ACTIVITY —
Please return only the lines from the one showing "Where should I" to the end of the entries, keeping both ends and dropping every picture.

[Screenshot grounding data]
·····

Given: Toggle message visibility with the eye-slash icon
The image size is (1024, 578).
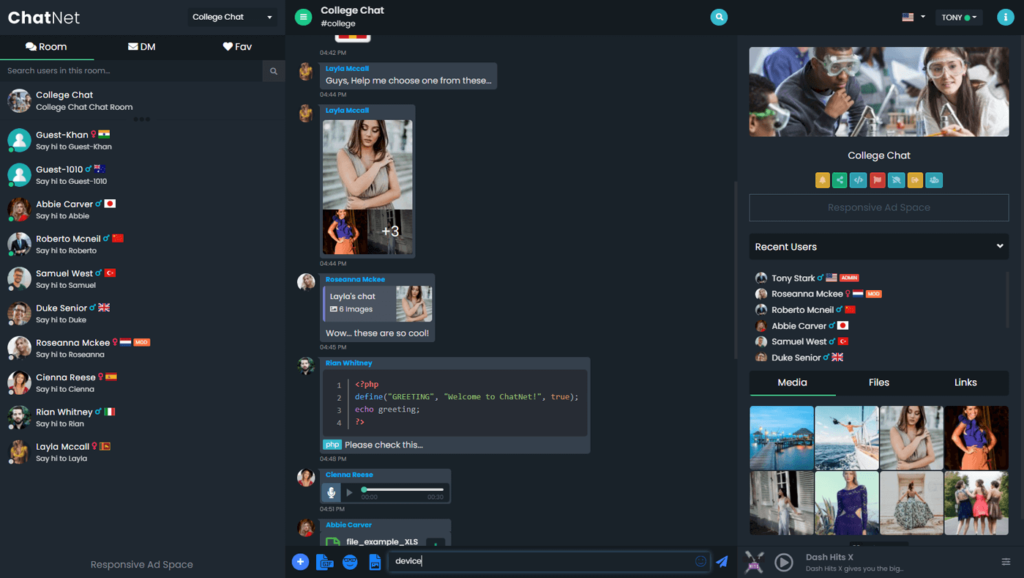Looking at the screenshot, I should click(896, 180).
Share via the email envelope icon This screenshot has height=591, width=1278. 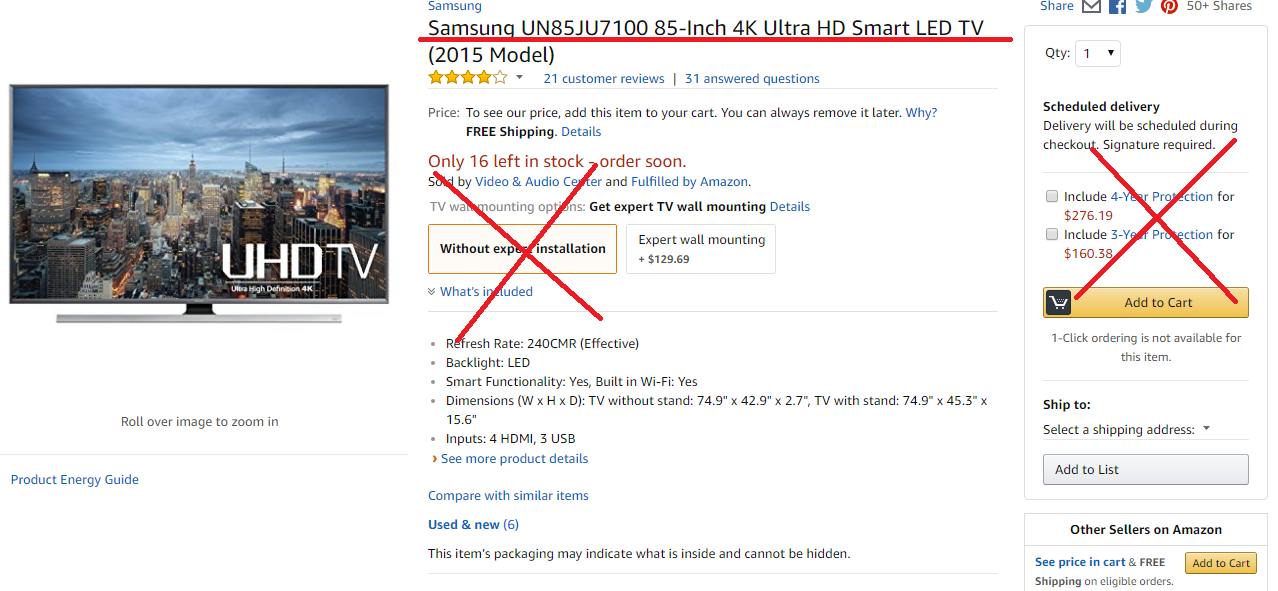click(x=1091, y=6)
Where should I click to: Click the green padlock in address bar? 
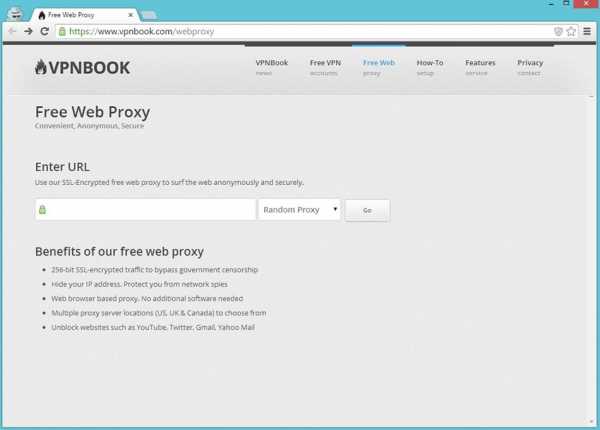(62, 31)
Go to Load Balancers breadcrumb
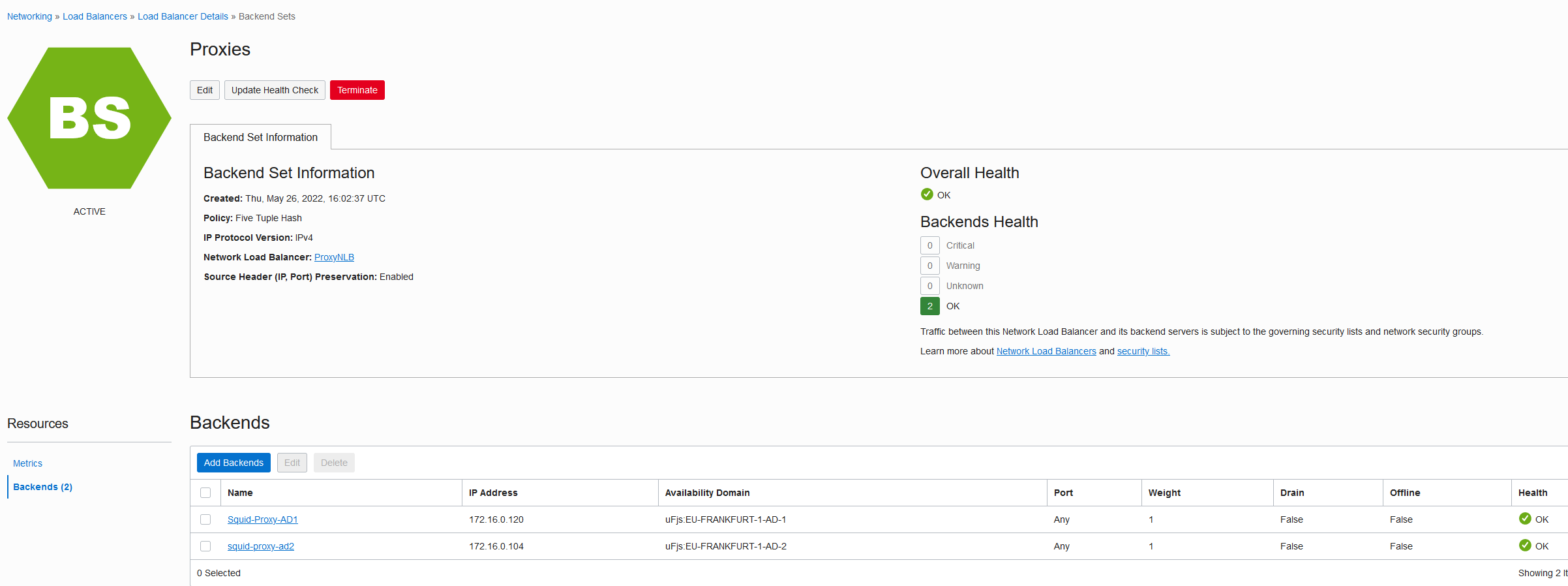The width and height of the screenshot is (1568, 586). pos(95,16)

·····

RESPONSE BELOW —
Where should I click to: Click the green padlock in address bar? 
(62, 31)
Go to Load Balancers breadcrumb
The width and height of the screenshot is (1568, 586). pos(95,16)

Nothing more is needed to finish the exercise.